ECOSOC is the principal coordinator of the UN development system and the main body for formulating policy recommendations addressed to Member States and the UN system. It is focusing its 28 June-1 July Annual Ministerial Review on the theme, Implementing the internationally agreed goals and commitments in regard to gender equality and empowerment of women.

The meeting comes two months before a major review at UN Headquarters of progress made towards achievement of the Millennium Development Goals (MDGs). The goals include MDG 1, to end poverty and hunger, and MDG 3, to promote gender equality and empower women.

“None of the internationally agreed development goals, including MDG 1, can be achieved without enabling the full and equal participation of rural women and men in all spheres of life, not only in the community, but also at the national and international decision-making levels. To do this we need to recognize the essential role that women must play in agriculture-led poverty reduction strategies and food security,” said Marcela Villarreal, Director of FAO’s Gender, Equity and Rural Employment Division.

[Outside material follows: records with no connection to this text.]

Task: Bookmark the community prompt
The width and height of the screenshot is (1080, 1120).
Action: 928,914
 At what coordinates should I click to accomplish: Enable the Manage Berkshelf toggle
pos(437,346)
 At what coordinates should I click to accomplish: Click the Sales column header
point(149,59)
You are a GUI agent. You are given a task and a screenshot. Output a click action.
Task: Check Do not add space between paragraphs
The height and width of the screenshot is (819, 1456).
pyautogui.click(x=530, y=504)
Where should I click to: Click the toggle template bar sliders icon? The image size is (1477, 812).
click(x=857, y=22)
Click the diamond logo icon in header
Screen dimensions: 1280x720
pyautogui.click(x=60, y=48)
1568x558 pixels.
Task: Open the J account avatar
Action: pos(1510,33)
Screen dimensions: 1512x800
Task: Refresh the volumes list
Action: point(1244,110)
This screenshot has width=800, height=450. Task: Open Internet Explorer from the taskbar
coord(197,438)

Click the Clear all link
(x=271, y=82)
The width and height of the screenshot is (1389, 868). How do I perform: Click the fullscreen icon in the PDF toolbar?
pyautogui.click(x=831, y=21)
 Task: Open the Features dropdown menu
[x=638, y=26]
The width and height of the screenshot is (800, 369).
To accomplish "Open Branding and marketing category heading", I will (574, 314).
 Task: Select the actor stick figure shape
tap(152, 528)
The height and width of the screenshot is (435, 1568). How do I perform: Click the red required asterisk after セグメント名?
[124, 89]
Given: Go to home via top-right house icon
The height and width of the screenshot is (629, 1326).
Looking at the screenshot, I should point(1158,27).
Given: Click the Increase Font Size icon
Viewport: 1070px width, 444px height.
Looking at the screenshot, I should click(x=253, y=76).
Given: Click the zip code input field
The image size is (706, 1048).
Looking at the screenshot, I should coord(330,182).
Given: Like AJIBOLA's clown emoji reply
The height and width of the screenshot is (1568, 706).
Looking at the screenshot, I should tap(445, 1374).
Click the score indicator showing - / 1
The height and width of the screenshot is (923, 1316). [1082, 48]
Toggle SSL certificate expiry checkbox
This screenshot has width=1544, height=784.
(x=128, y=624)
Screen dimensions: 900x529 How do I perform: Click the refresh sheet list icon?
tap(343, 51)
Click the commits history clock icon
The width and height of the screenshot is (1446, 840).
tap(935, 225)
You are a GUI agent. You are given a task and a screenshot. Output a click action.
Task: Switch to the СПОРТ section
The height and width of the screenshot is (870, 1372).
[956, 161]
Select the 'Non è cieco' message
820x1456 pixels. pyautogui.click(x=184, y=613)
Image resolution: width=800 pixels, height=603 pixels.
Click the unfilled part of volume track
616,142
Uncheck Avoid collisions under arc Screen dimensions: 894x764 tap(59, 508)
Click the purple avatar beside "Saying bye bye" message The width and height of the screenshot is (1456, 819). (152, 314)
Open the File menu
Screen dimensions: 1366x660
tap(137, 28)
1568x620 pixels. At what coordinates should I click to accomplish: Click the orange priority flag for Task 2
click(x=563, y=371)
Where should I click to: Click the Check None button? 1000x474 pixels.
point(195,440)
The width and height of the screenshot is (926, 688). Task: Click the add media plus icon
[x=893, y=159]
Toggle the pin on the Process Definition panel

“If we are serious about reducing hunger and extreme poverty, we have to get serious about investment in agriculture and ensure that this investment creates equal opportunities for women and men. Governments and agencies need to work together to get past all the talk and take steps to meet the specific needs and priorities of both rural women and men,” Villarreal said.

“Some of the ways in which we can economically empower women is by improving their access to, and ownership of, land and other productive resources; improving the availability of information and agricultural technology, and tackling discrimination in access to decent employment,” Villarreal added.

A side-event jointly organized by FAO, IFAD and WFP will examine what Member States, UN agencies, civil society organizations and rural women themselves can do to overcome critical gaps in the advancement of rural women.

The discussion, themed From Dialogue to action: how to promote the empowerment of rural women in agriculture, will build on previous high-level discussions, including the 22 April Global Preparatory Meeting of ECOSOC at UN Headquarters, at which FAO and its partners actively drew rural women into the process.

The April meeting led to a list of proposed practical measures and policy options that take into account the distinct roles that women and men play in the rural economy, and that also enable women to more effectively play their economic, productive and reproductive roles. 

Specifically, the Dialogue to action event aims to look at what has proven to work and to:

• Strengthen the dialogue among Member States, UN Organizations and other stakeholders.
• Explore the effectiveness of internationally agreed recommendations, and those emerging from the Global Preparatory Meeting.
• Ensure that these priorities are reflected in the run-up to the September 2010 MDG review summit.

Partners affiliated with the organization of the Global Preparatory Meeting, including the World Bank, UNIFEM, WOCAN, the Hunger Project and the Huairou Commission will be invited to the event. These agencies and organizations have worked consistently with FAO, IFAD and WFP to actively include rural women’s issues in the development policy agenda and to highlight the intrinsic link between gender equality, the empowerment of women and hunger reduction.